**Supplied entries:**
Segment Open
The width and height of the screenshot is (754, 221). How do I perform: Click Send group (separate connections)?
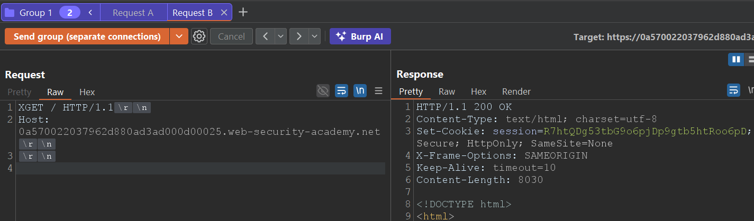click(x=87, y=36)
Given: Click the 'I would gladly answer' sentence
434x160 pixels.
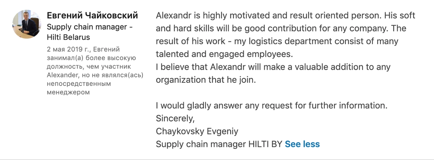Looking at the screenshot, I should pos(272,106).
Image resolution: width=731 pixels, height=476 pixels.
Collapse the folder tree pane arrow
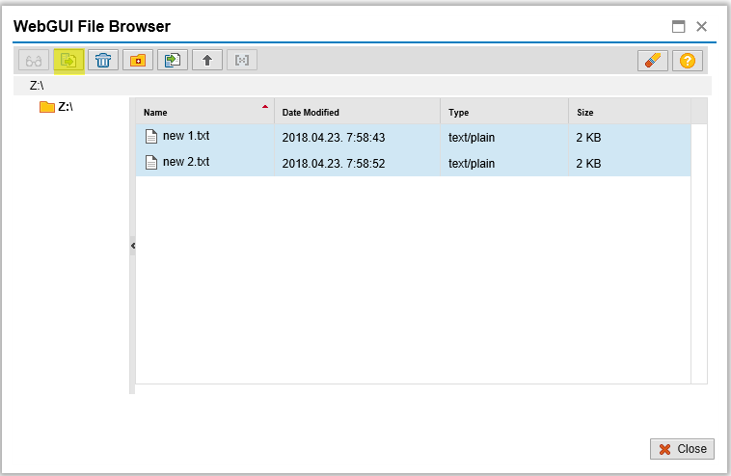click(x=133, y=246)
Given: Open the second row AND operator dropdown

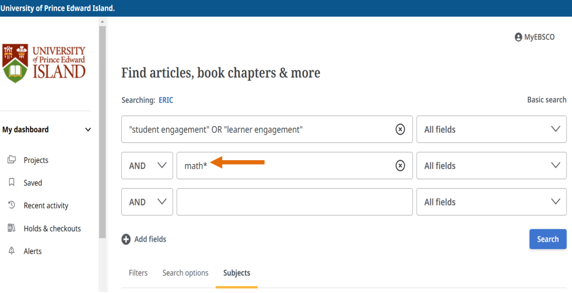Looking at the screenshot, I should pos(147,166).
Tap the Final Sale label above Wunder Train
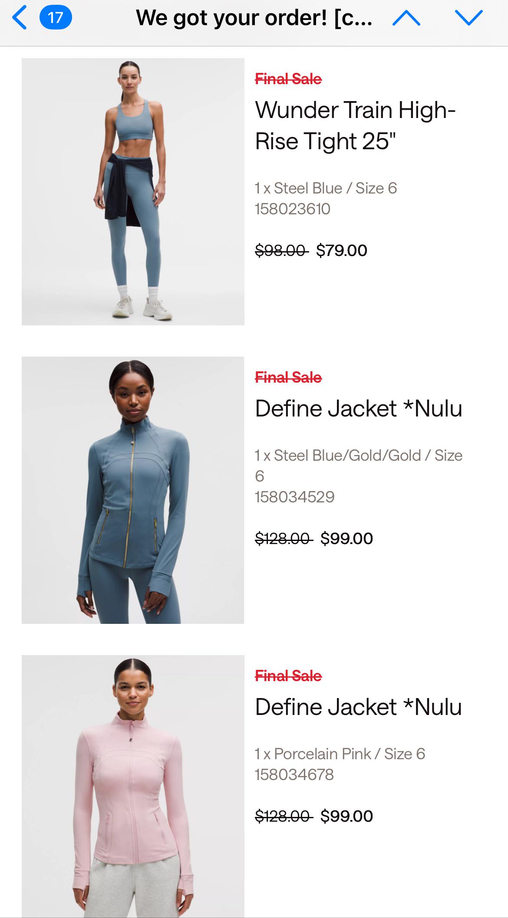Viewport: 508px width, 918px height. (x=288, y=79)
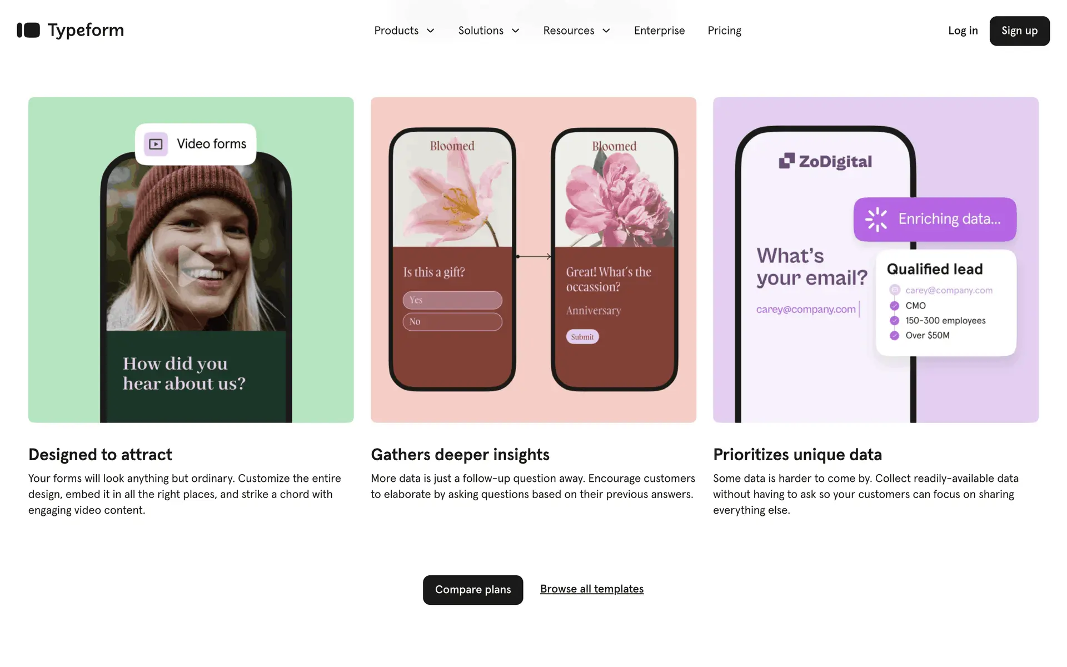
Segment Closed
**Try it:**
Write out each entry exactly; any pictures stay out of the copy.

**Your response:**
The width and height of the screenshot is (754, 221). How do I perform: Click Send group (separate connections)?
click(x=87, y=36)
Given: Click the 'I would gladly answer' sentence
434x160 pixels.
Looking at the screenshot, I should pos(272,106).
Image resolution: width=731 pixels, height=476 pixels.
Collapse the folder tree pane arrow
click(x=133, y=246)
Given: Open the second row AND operator dropdown

Looking at the screenshot, I should pos(147,166).
Tap the Final Sale label above Wunder Train
Viewport: 508px width, 918px height. (x=288, y=79)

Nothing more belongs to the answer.